JAKARTA, iNewspalembang.id – Sudah begitu banyak ilmu pengetahuan terkait bagaimana cara mengatasi menstruasi bagi perempuan. Karena siklus bulanan ini merupakan bagian dari proses organ reproduksi wanita untuk mempersiapkan kehamilan.
Hanya saja, data dari World Bank, ada sekitar 500 juta perempuan di seluruh dunia yang mengalami ‘kemiskinan’ menstruasi, atau kesulitan memperoleh produk kebutuhan menstruasi yang aman dan higienis serta akses pengetahuan mengenai menstruasi.
Menurut Spesialis Obstetri dan Ginekologi, dr. Dyana Safitri Velies, remaja hingga orang dewasa yang sudah memiliki anak masih banyak yang belum paham dengan menstruasi.
Dyana mengatakan, menstruasi adalah meluruhnya darah dan jaringan dari dalam dinding rahim akibat perubahan hormon. Darah yang keluar merupakan darah kotor yang disertai dengan jaringan.
"Darah menstruasi ini keluar dalam bentuk menggumpal. Sebelumnya darah ini berada di dinding rahim dan keluar pada waktunya. Warna dan bentuk dari darahnya juga berbeda dibandingkan darah yang keluar dari kulit," kata dr Dyana melalui keterangan virtualnya belum lama ini.

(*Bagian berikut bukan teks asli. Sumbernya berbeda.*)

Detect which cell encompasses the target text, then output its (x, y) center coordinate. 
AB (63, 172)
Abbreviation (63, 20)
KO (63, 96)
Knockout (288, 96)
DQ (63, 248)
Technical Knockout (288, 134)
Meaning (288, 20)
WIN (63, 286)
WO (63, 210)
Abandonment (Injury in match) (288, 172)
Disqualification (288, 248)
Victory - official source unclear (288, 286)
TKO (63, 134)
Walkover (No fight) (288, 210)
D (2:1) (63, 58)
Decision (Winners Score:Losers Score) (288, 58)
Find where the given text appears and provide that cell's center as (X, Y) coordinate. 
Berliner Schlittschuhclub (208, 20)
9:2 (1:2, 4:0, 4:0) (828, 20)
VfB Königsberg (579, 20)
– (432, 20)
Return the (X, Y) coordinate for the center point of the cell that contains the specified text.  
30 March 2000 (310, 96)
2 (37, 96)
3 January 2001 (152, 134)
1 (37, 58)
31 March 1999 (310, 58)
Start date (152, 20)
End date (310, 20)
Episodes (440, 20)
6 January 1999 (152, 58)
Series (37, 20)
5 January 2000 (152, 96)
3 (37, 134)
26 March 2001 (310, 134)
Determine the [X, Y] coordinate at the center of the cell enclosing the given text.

Dyna mengungkapkan, normalnya menstruasi keluar selama 5-7 hari. Kurang atau lebih dari jangka waktu itu boleh konsultasi ke dokter. Menstruasi juga ada masa pra-ovulasi dan fase ovulasi.
"Dari fase ovulasi sampai fase pra ovulasi terjadi pematangan sel telur yang ada di indung telur," ungkap dia.
Sementara, Devy Yheanne, Country Leader of Communications and Public Affairs, PT Johnson & Johnson Indonesia melanjutkan, ada banyak stigmatisasi mengenai menstruasi yang disebabkan karena faktor ekonomi.
"Dampaknya, hanya 63 persen remaja perempuan di Indonesia yang memiliki pengetahuan memadai saat menghadapi menstruasi pertama (menarke), serta 44 persen merasa takut, terkejut, dan tertekan ketika hal itu terjadi. Bahkan, satu dari lima remaja perempuan tidak memahami menstruasi secara biologis," ujar dia.
Melalui inisiatif pendidikan WiSTEM2D (Women in Science, Technology, Engineering, Math, Manufacturing, and Design), Devy berharap, dapat meningkatkan akses perempuan terhadap informasi kesehatan menstruasi berbasis sains secara nyaman dan terbuka.
"Diharapkan, edukasi yang diperoleh para remaja perempuan dalam kegiatan ini memberikan kepercayaan diri, sumber daya, dan peluang untuk mencapai keterjangkauan fasilitas kesehatan menstruasi yang higienis serta kesetaraan kualitas kesehatan secara menyeluruh," jelas dia.
Devy menambahkan, selain kesehatan, masalah kemiskinan menstruasi juga membawa dampak negatif pada pendidikan. Berdasarkan hasil riset Burnet Institute, sebanyak 41 persen remaja perempuan memilih untuk merahasiakan bila sedang menstruasi guna menghindari rasa malu dan takut terhadap orang lain di sekolah, terutama remaja laki-laki.
"Bahkan, hal ini menjadi salah satu alasan yang menyebabkan 1 dari 6 remaja perempuan terpaksa tidak masuk sekolah selama satu hari atau lebih pada saat mereka sedang menstruasi," kata dia.
Terpisah, Dewan Nasional Prestasi Junior Indonesia, Natalia Soebagjo menuturkan, pihaknya percaya akan potensi tanpa batas yang dimiliki oleh generasi muda.
Hanya saja, data tersebut mengindikasikan kemiskinan menstruasi turut menimbulkan kesenjangan akses remaja perempuan terhadap pendidikan dan kesempatan untuk meraih potensi terbaik mereka.
"Kami sangat antusias untuk terus bekerja bersama menggalakkan edukasi kebersihan menstruasi bagi generasi muda Indonesia. Kami berharap upaya kolaboratif ini menginspirasi orang tua, guru, dan komponen masyarakat lain untuk ikut berperan dalam membuka ruang diskusi yang dapat meluruskan stigma mengenai menstruasi di masyarakat," tandas dia.